Ask someone else to restate the case from a genuinely different starting point before committing.
Change the workflow so this distortion becomes harder to repeat by default next time.
Practice And Repair
Follow the moment where the bias first becomes attractive, then track how that attraction turns into a distorted judgment before jumping straight to the label.
Situations where decision is already difficult and the self-perspective cue feels easier to trust than a fuller review.
The first coherent reading starts to feel like ordinary good judgment from the inside.
Biases that shape choices, commitments, avoidance, preference drift, and action under uncertainty.
Start with the decision question instead of the first intuitive answer, then check whether the self-perspective pattern is doing invisible work.
What default, fear, sunk cost, or convenience cue is steering the choice more than the forward-looking case?
Spot It
Slow It
Reframe It
These are nearby labels that can share the same outer appearance while differing in what actually drives the distortion. Use the overlap, the distinction, and the diagnostic question together before settling the call.
Why compare it: A nearby label worth comparing before settling the diagnosis.
Why compare it: A nearby label worth comparing before settling the diagnosis.
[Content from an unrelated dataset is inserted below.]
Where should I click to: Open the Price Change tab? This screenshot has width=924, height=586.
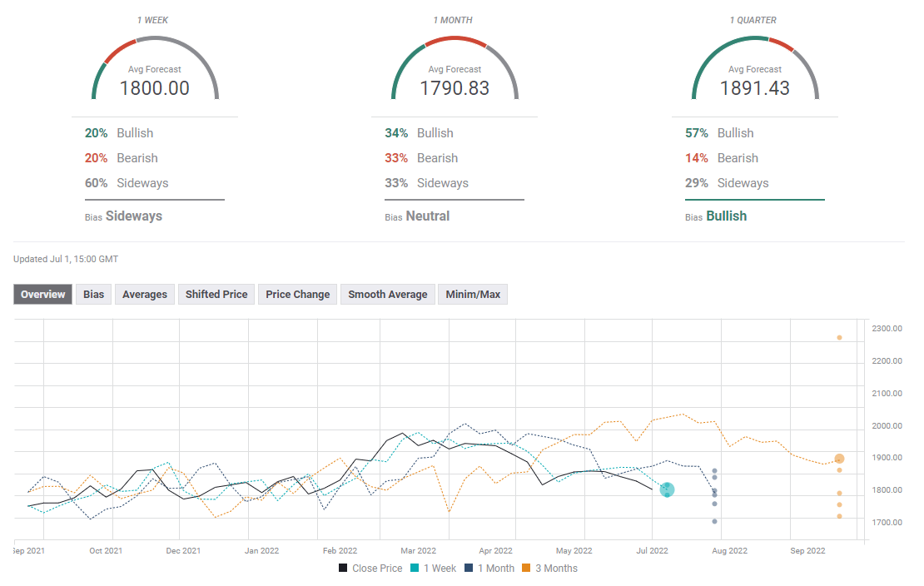(x=298, y=295)
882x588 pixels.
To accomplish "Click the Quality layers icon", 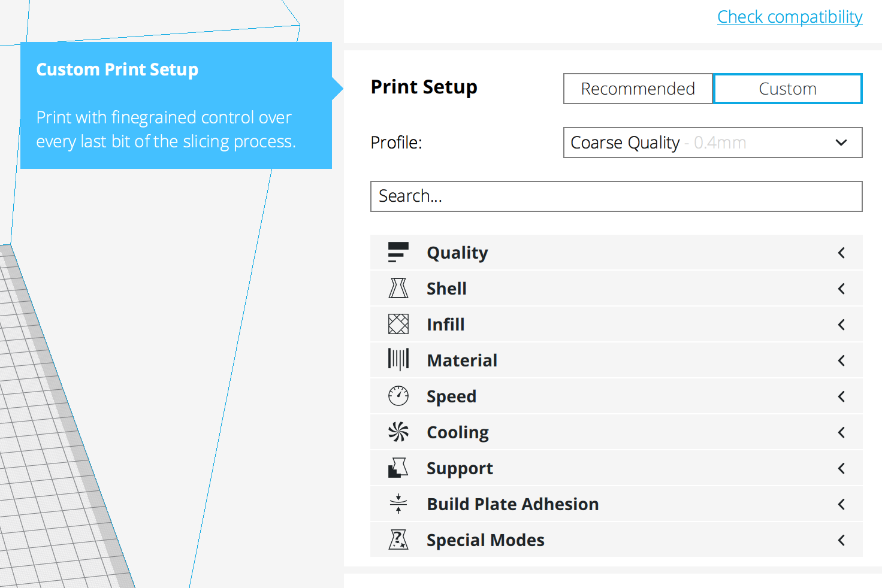I will pos(398,252).
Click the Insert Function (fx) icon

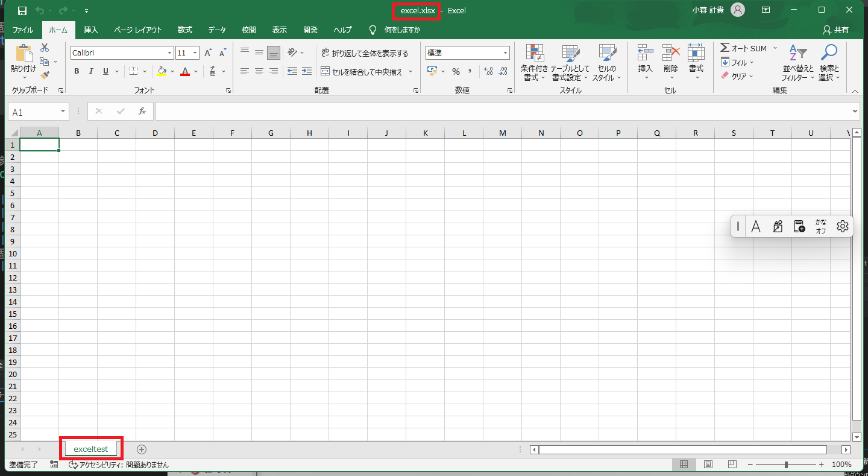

Why compare it: A nearby label worth comparing before settling the diagnosis.
These are useful when the label seems roughly right but the process change still feels underspecified.
What default, fear, sunk cost, or convenience cue is steering the choice more than the forward-looking case?
What changes in this judgment when the person involved is me, my group, or someone I already identify with?
What evidence or comparison would most seriously change the current call?
These neighbors were selected from shared categories, shared patterns, and explicit editorial links where available.
The tendency to attribute greater value to an outcome if they had to put effort into achieving it.
An over-reliance on a familiar tool or methods, ignoring or under-valuing alternative approaches.
An aversion to contact with or use of products, research, standards, or knowledge developed outside a group.
The tendency when making decisions, to favour potential candidates who do not compete with one's own particular strengths.
The tendency for someone to act when faced with a problem even when inaction would be more effective, or to act when no evident problem exists.
The tendency to solve problems through addition, even when subtraction is a better approach.